Data items:
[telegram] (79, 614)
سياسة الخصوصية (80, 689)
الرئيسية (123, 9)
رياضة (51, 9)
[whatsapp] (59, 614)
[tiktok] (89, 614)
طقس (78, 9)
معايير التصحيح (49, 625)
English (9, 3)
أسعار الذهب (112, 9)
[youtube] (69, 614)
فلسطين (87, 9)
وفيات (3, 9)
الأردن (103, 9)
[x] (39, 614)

**What is being asked**
Output the lines from the one containing "طقس (78, 9)" through the end of the data items, inclusive, as a JSON list of strings with one string per line, omitting blank lines.

**Exercise response**
[
  "طقس (78, 9)",
  "معايير التصحيح (49, 625)",
  "English (9, 3)",
  "أسعار الذهب (112, 9)",
  "[youtube] (69, 614)",
  "فلسطين (87, 9)",
  "وفيات (3, 9)",
  "الأردن (103, 9)",
  "[x] (39, 614)"
]